O fato de não haver placas indicando o Mandaknega faz com que o público seja selecionado, muitas vezes por indicação de amigos. Stanley diz que “isso dá um conforto e uma tranquilidade para poder receber”. 

A mãe e a irmã de Stanley ajudam no funcionamento do local. Sua mãe, Rosilene Oliveira, 51, cozinheira e salgadeira, conta que gosta de trabalhar com os filhos e que os colegas de trabalho são todos bons. As pessoas entram na cozinha e a abraçam. Ela gosta. Raul conta que é uma ótima ajuda da irmã e da mãe de Stanley. Durante a pandemia, elas moravam na casa da frente e já demonstravam o potencial de trabalhar juntos na cozinha. Assim, no Mandaknega, há uma mistura de vários elementos: familiares, de residência  e de trabalho.

Rosilene Oliveira prepara um aperitivo – Foto: Diogo Diniz

Outra questão diferente do Quintal é o relacionamento com os empregados. A relação estabelecida é de amizade e os empregados são estimulados a se sentirem à vontade, sem se esquecerem do serviço, claro. Essa liberdade se contrapõe à experiência de Stanley em seus trabalhos, já que foi muito abusado na relação com os empregadores. Ele pensa que a pessoa que vai entrar na sua casa e trabalhar tem que ter uma relação mais próxima, já que ela está doando seu tempo e, ao se sentir bem, o trabalho será melhor realizado. 

Vemos nessa questão e em outros pontos abordados que há uma diferente forma de organização econômica no Quintal de Divina Luz e no Mandaknega, que têm consequências na forma como se dão as relações trabalhistas. Essas práticas econômicas e sociais estão relacionadas com a economia popular e solidária, ou seja, são práticas que buscam uma alternativa para a precarização do trabalho e para o desemprego.

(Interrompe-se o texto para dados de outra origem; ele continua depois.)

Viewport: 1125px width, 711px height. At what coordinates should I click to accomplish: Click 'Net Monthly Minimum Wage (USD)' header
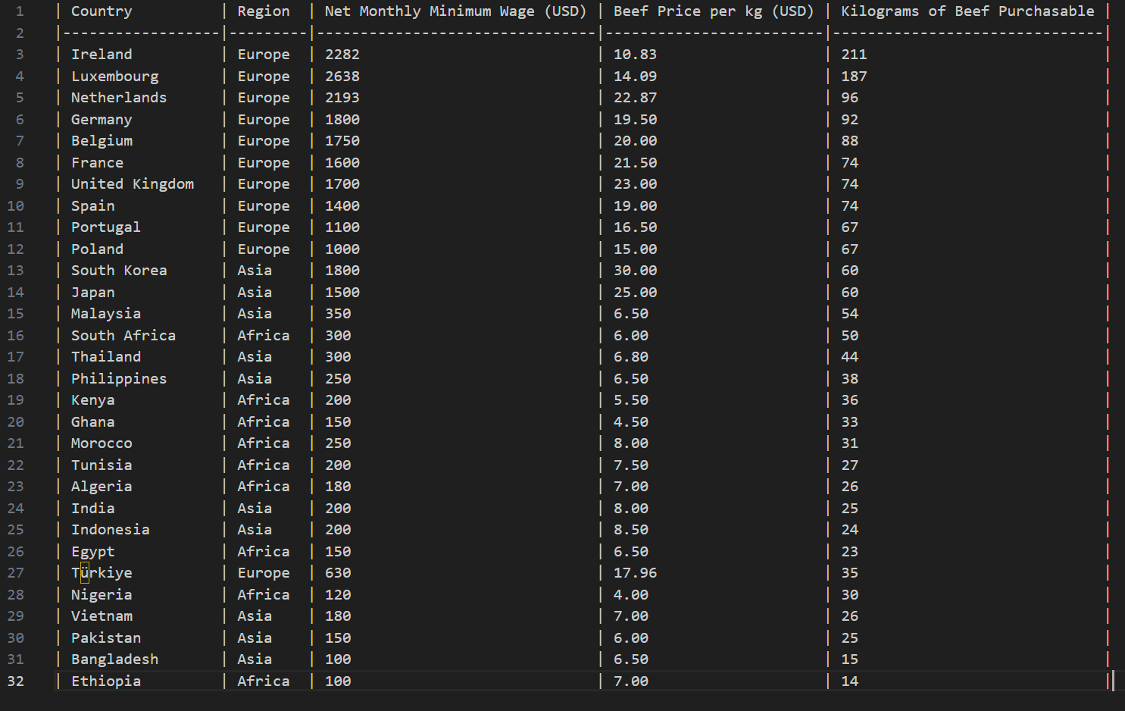coord(455,11)
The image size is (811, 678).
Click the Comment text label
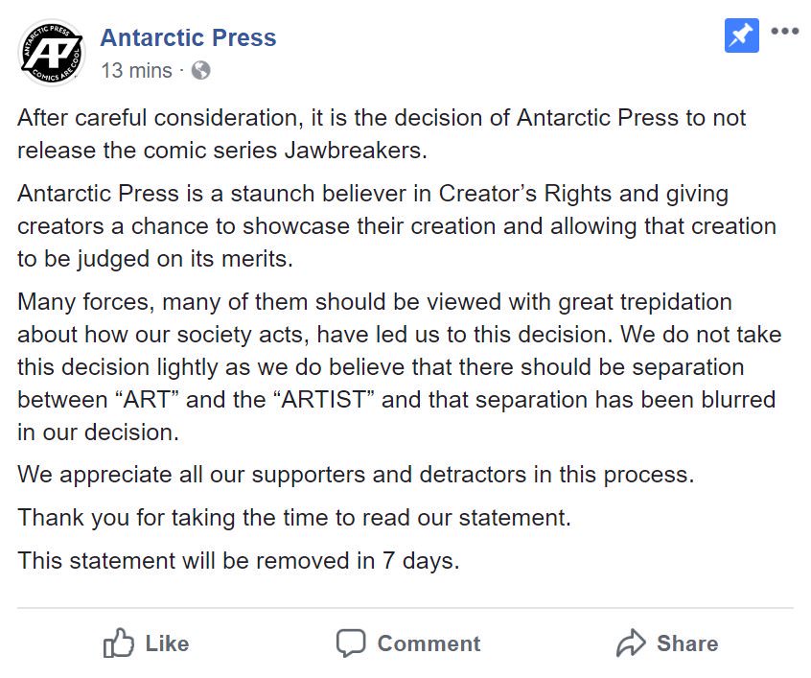click(x=429, y=643)
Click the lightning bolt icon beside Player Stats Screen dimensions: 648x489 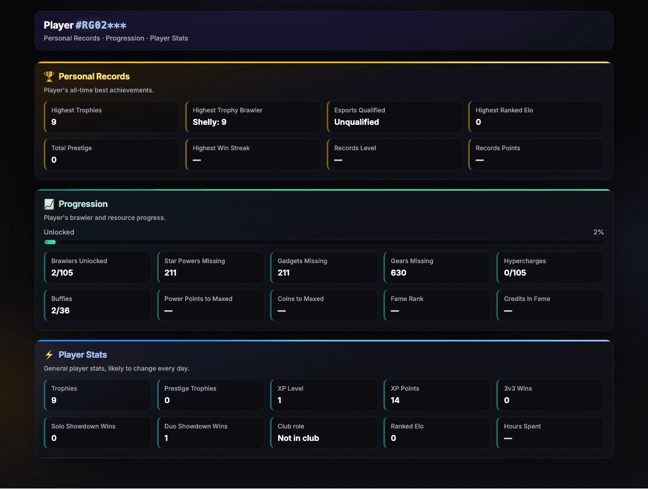49,355
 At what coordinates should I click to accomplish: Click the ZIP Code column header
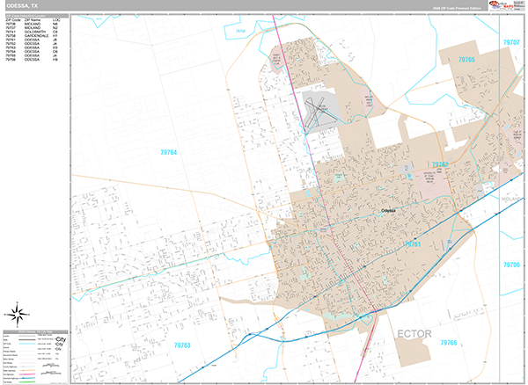(x=12, y=18)
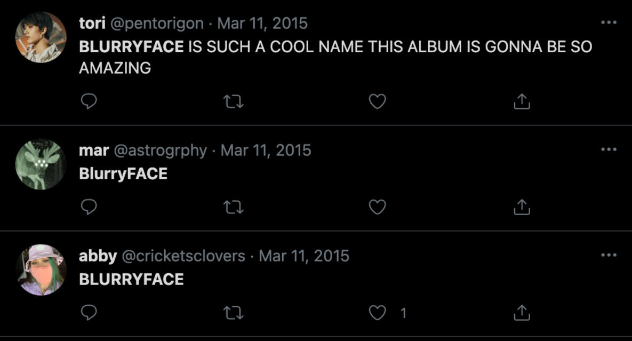
Task: Visit the @astrogrphy profile handle
Action: pos(160,150)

A economia popular não é algo secundário no Brasil. Em 2010, representava 20% da força de trabalho, segundo Sibelle Diniz, professora adjunta do Departamento de Ciências Econômicas da UFMG e coordenadora do Colmeia – grupo de estudos, pesquisa e extensão em economia popular e solidária da Face/UFMG

Uma característica da economia popular é, de acordo com a professora, o fato de ter como objetivo a reprodução da vida dos participantes e não a acumulação de lucro. Outro ponto é que a racionalidade na produção do trabalho não passa pela exploração e acumulação. Vemos isso na forma como se dão as relações de trabalho. No Mandaknega, busca-se criar uma relação diferente entre empregador e empregados, numa forma mais horizontal de organização fundada na reciprocidade e em um ambiente de maior confiança e solidariedade. 

Além disso, na economia popular há uma organização em torno de uma unidade doméstica não necessariamente familiar, mas com vínculo próximo. Tanto no Mandaknega como no Divina Luz, há uma mistura entre trabalho, família e casa. 

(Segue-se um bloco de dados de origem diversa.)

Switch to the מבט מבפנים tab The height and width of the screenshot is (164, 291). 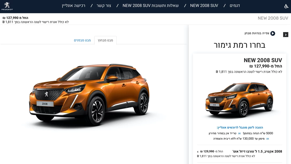tap(82, 40)
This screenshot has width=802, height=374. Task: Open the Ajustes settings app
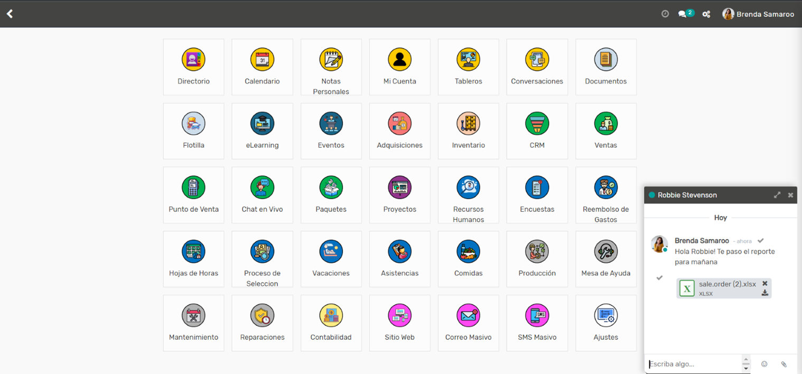click(605, 322)
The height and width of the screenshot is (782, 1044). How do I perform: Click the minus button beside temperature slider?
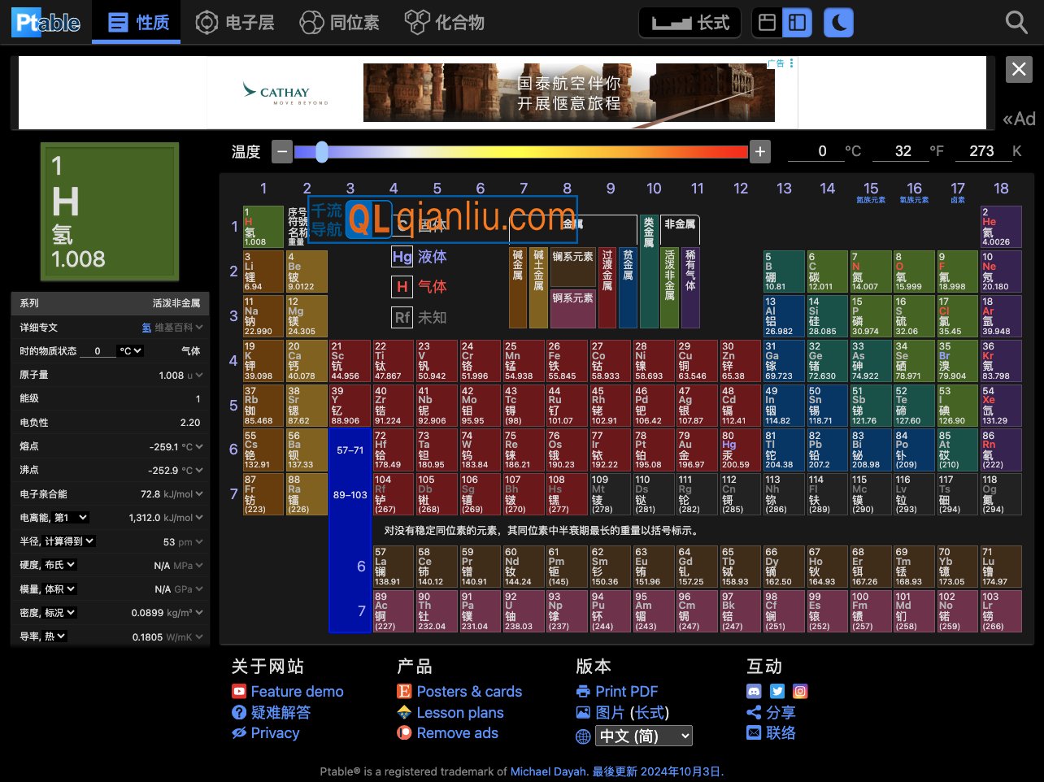pos(281,151)
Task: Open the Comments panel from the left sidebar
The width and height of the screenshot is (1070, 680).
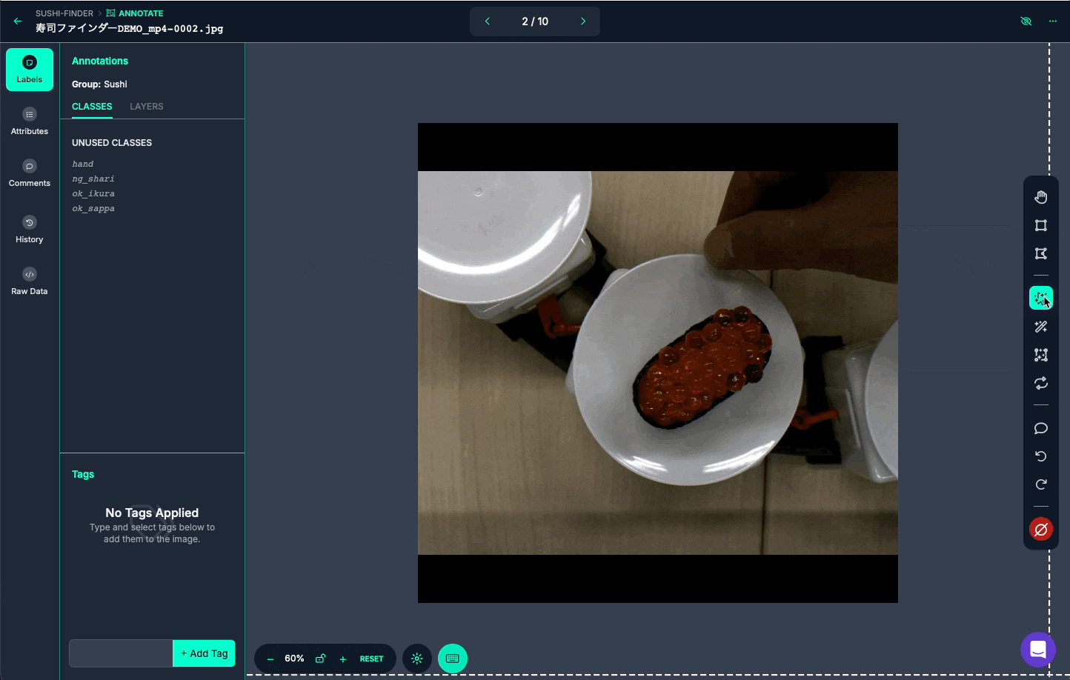Action: pyautogui.click(x=29, y=173)
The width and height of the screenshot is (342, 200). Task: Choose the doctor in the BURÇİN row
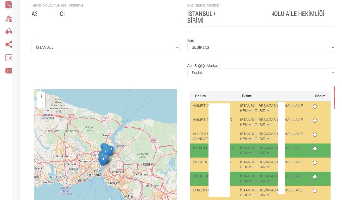(x=315, y=191)

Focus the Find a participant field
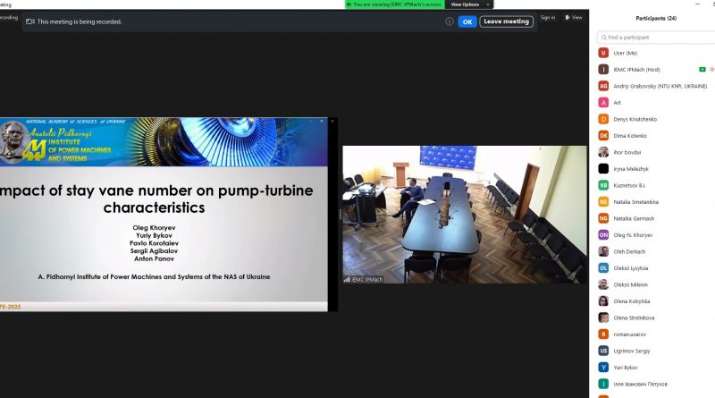pos(657,38)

Negócios como casas que se tornam bares são criados, muitas vezes, a partir de uma racionalidade distinta da racionalidade empresarial tradicional. São empreendimentos nos quais os meios de produção se confundem com os meios de reprodução. A cozinha da casa é a cozinha do bar, ou seja, os mesmos itens que são utilizados na cozinha do dia a dia são usados para a produção nos bares. 

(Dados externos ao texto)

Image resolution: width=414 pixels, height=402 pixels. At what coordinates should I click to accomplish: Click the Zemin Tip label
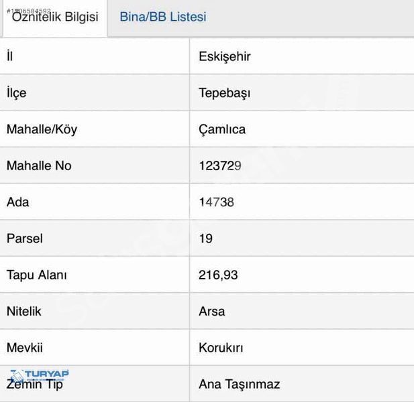35,385
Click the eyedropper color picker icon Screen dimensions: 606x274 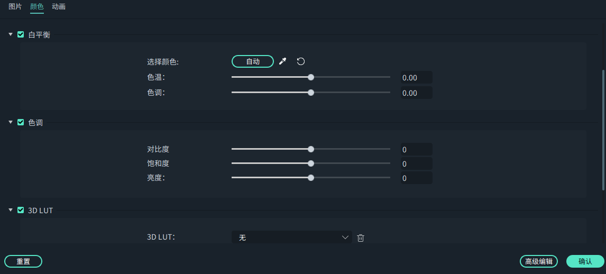tap(282, 62)
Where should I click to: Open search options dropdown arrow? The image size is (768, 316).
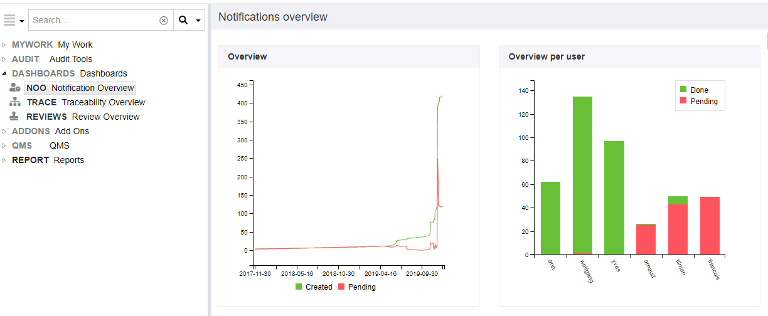198,21
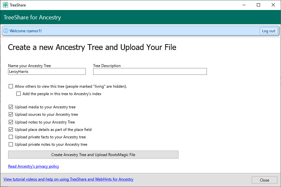Check Upload private notes option

click(x=11, y=144)
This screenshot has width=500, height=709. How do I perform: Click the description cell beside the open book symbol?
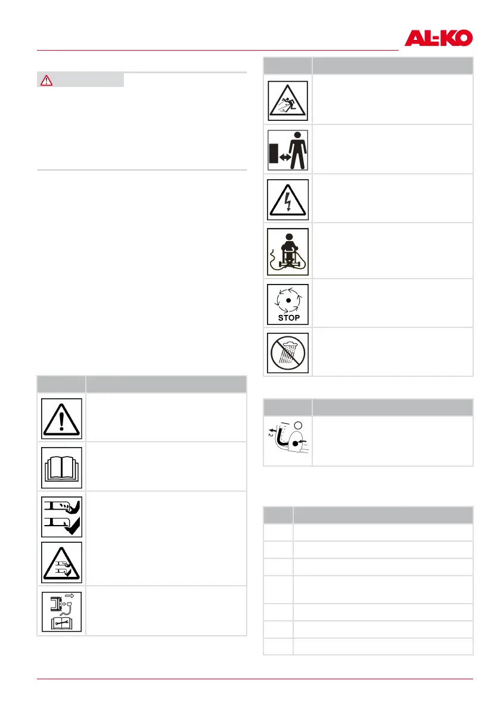tap(166, 466)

Essa nova forma de organização se reflete na forma como os frequentadores se apropriam desses lugares. Larissa Fernandes, 25, freelancer e frequentadora do Mandaknega, diz que o mais interessante da casa é que, apesar de ter virado um bar, as pessoas conseguem se sentir à vontade, mesmo sendo um lugar comercial. Ela conta que se sente desconfortável em outros bares e, mesmo em estabelecimentos nos quais os quintais estão abertos, ela não sente a mesma comodidade. 

Vanessa Rafaela, 28, vendedora, prima de Stanley, diz que já esteve no Mandaknega duas vezes e que “gostou demais, especialmente do atendimento e do pastel de angu”. Ela afirma que “é um lugar que você fica à vontade”, e que “dá para ir para descansar, fica em contato com a natureza” e o fato de ser uma casa “traz esse aconchego, você de fato se sente em casa”. 

Vimos com o Quintal da Divina Luz e com o Mandaknega que dizer o que é um bar não é tão fácil. Não é simplesmente um lugar público aonde vamos, tanto consumidores como empregados e empregadores. Pode ser uma mistura entre o público e o privado, o trabalho e a própria casa ou entre família e trabalho. Bom, pelo menos já sabemos que não só o Quintana’s Bar é um bar que não é bar, é um bar diferente. Faça como Carlos Drummond de Andrade e ache um bar que não é bar, um bar diferente.